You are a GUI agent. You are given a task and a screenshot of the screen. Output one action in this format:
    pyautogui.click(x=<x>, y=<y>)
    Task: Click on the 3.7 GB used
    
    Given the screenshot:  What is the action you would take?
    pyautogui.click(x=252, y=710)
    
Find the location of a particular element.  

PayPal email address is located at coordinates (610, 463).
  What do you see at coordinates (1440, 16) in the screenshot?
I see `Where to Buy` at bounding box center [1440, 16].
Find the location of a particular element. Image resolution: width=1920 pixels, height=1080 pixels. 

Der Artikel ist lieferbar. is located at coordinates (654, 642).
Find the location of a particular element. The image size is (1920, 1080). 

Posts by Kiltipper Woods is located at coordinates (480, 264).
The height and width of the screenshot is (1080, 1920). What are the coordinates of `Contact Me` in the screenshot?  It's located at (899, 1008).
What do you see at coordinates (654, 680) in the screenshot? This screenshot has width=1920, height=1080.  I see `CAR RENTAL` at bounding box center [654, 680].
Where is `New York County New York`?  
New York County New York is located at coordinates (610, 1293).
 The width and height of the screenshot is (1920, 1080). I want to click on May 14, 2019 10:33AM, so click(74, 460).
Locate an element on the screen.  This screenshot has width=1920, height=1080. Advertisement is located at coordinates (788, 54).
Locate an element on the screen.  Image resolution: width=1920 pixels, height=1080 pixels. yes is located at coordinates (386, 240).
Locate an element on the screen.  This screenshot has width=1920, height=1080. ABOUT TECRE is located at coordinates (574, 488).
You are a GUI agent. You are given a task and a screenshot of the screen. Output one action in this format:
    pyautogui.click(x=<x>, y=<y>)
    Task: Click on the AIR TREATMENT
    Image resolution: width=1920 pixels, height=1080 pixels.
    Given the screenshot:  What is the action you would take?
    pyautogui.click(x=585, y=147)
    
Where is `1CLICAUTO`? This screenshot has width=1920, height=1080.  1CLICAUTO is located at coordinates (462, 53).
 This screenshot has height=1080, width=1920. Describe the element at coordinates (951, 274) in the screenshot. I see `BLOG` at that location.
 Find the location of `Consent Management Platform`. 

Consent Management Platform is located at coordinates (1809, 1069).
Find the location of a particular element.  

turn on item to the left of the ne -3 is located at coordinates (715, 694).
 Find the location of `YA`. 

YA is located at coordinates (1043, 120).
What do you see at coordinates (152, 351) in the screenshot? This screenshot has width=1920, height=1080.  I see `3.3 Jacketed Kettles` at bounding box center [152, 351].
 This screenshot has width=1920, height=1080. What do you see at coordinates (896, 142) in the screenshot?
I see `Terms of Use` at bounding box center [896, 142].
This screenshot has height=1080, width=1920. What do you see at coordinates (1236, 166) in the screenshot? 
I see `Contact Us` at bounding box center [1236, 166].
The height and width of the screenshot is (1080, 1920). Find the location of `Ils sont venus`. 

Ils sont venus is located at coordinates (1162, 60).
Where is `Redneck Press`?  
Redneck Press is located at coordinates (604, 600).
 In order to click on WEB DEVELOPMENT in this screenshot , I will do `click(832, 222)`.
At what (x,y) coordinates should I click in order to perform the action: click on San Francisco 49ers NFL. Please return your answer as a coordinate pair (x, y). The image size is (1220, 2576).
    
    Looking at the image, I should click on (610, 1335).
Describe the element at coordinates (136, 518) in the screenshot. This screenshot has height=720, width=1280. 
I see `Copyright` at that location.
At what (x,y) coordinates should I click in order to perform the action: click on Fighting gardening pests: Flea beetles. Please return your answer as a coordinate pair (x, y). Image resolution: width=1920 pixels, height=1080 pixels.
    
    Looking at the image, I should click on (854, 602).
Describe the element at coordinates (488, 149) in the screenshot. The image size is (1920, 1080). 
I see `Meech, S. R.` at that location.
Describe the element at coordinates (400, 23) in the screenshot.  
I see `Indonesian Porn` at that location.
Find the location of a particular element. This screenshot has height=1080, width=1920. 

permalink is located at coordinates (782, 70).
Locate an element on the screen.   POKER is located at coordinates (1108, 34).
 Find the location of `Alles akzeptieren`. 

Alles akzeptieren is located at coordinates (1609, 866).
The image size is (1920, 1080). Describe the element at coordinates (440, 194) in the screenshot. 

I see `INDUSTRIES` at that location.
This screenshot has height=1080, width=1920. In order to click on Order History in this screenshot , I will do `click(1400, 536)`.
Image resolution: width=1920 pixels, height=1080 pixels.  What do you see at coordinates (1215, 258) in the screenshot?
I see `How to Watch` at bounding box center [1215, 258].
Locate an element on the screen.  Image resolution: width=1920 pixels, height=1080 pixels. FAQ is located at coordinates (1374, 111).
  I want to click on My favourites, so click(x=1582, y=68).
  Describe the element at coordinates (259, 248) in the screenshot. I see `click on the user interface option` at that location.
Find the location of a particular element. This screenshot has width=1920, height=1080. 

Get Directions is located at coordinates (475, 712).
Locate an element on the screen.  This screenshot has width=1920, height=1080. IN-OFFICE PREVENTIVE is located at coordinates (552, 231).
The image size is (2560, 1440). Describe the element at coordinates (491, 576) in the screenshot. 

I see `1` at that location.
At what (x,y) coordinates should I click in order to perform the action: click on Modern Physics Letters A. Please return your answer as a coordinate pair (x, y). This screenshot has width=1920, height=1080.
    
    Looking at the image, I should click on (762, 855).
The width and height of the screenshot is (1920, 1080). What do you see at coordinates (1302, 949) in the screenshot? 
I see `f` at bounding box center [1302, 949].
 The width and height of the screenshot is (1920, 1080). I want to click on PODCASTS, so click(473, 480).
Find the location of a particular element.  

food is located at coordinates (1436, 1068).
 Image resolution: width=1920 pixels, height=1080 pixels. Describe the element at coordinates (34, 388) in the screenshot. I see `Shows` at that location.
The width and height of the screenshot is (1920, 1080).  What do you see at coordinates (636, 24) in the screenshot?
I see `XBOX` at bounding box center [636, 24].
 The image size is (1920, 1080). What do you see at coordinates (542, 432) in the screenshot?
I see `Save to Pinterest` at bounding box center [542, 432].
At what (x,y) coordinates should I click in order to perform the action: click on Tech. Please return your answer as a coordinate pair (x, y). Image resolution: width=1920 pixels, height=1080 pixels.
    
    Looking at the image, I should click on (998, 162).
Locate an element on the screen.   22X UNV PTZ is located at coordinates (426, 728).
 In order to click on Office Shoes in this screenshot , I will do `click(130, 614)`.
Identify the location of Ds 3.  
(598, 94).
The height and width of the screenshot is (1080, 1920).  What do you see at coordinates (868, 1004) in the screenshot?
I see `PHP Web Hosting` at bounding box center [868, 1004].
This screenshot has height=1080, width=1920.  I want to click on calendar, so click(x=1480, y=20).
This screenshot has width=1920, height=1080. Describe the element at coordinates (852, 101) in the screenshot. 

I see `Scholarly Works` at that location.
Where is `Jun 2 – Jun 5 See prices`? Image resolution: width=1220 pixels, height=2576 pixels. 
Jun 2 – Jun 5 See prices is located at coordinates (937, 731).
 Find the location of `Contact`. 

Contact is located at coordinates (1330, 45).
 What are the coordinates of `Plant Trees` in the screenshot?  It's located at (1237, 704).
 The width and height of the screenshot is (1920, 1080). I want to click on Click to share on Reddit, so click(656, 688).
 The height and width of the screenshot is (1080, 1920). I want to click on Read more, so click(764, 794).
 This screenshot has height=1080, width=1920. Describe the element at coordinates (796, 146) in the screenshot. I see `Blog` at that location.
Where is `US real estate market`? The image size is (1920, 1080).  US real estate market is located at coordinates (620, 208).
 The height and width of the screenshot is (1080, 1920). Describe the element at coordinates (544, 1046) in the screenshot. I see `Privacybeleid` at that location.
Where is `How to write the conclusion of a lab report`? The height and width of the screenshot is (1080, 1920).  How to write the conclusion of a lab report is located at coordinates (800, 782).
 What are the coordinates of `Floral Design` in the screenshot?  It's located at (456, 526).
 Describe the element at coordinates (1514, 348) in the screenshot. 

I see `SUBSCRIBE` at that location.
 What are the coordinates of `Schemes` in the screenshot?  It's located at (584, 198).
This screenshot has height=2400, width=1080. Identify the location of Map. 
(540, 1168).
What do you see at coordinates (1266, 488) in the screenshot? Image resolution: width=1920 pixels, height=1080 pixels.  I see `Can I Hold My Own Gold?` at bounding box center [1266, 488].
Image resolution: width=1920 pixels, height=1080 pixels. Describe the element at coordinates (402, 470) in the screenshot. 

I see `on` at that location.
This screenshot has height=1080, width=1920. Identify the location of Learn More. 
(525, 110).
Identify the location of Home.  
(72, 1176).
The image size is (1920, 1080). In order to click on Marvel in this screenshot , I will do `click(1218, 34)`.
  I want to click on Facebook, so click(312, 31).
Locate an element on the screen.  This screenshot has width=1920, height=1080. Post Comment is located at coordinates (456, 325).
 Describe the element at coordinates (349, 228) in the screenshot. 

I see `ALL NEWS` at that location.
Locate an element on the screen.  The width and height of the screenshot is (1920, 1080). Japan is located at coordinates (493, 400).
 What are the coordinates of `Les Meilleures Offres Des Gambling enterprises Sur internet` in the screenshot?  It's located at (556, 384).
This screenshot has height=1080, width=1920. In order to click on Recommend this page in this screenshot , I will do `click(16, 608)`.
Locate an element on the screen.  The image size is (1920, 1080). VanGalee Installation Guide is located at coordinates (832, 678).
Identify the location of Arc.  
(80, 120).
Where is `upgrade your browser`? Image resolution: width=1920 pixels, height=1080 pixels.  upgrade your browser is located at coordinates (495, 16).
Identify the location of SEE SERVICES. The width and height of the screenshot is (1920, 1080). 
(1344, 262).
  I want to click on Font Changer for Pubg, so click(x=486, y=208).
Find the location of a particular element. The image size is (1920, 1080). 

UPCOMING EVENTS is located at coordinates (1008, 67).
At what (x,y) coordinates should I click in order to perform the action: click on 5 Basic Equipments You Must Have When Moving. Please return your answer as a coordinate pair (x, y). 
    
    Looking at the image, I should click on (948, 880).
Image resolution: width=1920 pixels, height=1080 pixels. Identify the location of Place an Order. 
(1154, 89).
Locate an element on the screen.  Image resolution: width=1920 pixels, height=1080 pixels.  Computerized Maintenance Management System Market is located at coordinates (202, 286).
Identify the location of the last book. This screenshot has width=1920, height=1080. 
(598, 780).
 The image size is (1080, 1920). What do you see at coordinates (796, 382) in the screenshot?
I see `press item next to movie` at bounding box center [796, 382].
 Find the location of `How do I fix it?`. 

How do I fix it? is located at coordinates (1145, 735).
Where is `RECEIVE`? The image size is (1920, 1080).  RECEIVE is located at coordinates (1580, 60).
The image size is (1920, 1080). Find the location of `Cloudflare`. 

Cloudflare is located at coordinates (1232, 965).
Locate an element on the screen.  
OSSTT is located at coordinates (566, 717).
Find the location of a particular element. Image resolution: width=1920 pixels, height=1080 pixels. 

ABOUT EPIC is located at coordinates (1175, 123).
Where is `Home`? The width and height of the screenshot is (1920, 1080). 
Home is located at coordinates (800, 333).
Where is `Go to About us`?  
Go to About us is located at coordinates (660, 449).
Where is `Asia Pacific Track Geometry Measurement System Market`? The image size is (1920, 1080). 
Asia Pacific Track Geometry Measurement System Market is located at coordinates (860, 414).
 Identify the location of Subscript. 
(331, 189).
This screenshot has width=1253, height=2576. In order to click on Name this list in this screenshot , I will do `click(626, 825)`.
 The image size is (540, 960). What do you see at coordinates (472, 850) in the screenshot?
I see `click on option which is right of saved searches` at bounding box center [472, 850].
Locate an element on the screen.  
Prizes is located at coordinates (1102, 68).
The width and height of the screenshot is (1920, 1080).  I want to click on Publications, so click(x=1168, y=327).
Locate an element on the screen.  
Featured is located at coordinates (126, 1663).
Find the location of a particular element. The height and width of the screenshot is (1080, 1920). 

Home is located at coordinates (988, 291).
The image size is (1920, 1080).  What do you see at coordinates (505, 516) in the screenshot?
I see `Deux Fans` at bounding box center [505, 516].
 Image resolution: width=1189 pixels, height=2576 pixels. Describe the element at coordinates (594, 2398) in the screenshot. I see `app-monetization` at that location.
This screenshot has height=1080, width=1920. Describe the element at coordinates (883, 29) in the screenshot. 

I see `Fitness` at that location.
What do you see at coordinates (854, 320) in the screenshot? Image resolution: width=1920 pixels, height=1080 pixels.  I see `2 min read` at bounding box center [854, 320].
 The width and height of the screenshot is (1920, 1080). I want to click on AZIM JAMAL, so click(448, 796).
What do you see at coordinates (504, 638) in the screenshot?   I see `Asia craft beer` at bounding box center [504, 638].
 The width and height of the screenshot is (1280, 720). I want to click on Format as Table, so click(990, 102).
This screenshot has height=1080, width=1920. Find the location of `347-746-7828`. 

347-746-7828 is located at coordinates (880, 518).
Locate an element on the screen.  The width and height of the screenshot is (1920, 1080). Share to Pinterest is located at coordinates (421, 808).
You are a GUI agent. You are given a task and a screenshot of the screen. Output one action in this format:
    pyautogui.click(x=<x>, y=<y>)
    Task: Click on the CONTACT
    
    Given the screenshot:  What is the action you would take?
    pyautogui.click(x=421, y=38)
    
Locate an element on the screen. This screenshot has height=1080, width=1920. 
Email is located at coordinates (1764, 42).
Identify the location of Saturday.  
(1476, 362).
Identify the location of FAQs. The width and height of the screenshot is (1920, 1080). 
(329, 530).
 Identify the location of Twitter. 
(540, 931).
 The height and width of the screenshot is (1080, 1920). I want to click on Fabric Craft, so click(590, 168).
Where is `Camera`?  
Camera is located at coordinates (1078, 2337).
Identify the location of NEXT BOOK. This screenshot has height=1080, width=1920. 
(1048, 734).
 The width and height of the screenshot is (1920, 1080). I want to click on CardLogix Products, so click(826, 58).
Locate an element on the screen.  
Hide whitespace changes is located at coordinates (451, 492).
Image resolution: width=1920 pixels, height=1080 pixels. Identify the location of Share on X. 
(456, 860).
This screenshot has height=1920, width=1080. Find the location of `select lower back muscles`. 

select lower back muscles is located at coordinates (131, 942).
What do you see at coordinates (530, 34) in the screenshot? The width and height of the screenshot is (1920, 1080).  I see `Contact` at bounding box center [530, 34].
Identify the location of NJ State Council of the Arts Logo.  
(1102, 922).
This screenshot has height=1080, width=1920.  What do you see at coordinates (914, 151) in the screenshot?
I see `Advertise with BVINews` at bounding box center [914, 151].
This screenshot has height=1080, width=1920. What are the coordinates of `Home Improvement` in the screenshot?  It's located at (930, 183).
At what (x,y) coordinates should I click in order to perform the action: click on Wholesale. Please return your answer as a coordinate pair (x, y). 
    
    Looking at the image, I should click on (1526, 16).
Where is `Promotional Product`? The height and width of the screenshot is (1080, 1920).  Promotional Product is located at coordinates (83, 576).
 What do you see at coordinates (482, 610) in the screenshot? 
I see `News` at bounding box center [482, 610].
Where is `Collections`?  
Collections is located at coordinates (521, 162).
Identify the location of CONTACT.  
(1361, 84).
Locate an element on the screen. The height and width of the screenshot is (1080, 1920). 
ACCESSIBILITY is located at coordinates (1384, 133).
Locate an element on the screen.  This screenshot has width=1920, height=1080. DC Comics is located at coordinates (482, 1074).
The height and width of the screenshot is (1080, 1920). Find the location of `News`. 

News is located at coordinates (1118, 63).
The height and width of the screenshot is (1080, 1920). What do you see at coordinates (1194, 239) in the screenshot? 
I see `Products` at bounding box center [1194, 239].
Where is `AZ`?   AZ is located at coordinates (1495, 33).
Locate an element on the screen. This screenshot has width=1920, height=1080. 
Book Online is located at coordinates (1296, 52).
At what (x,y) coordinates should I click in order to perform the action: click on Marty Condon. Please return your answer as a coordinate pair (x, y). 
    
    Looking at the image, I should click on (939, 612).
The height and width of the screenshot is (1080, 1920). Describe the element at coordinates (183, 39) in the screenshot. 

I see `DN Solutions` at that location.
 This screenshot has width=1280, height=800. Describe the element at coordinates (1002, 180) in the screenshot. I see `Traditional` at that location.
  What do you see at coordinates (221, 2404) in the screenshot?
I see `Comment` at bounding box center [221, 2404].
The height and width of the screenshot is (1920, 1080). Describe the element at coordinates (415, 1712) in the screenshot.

▸ **TASK INSTRUCTIONS**
Duplicate the records above verbatim, starting at the line containing "I want to click on My" and ending after the line containing "Looking at the image, I should click on (762, 855).".

▸ **TASK RESULT**
  I want to click on My favourites, so click(x=1582, y=68).
  Describe the element at coordinates (259, 248) in the screenshot. I see `click on the user interface option` at that location.
Find the location of a particular element. This screenshot has width=1920, height=1080. 

Get Directions is located at coordinates (475, 712).
Locate an element on the screen.  This screenshot has width=1920, height=1080. IN-OFFICE PREVENTIVE is located at coordinates (552, 231).
The image size is (2560, 1440). Describe the element at coordinates (491, 576) in the screenshot. 

I see `1` at that location.
At what (x,y) coordinates should I click in order to perform the action: click on Modern Physics Letters A. Please return your answer as a coordinate pair (x, y). This screenshot has width=1920, height=1080.
    
    Looking at the image, I should click on (762, 855).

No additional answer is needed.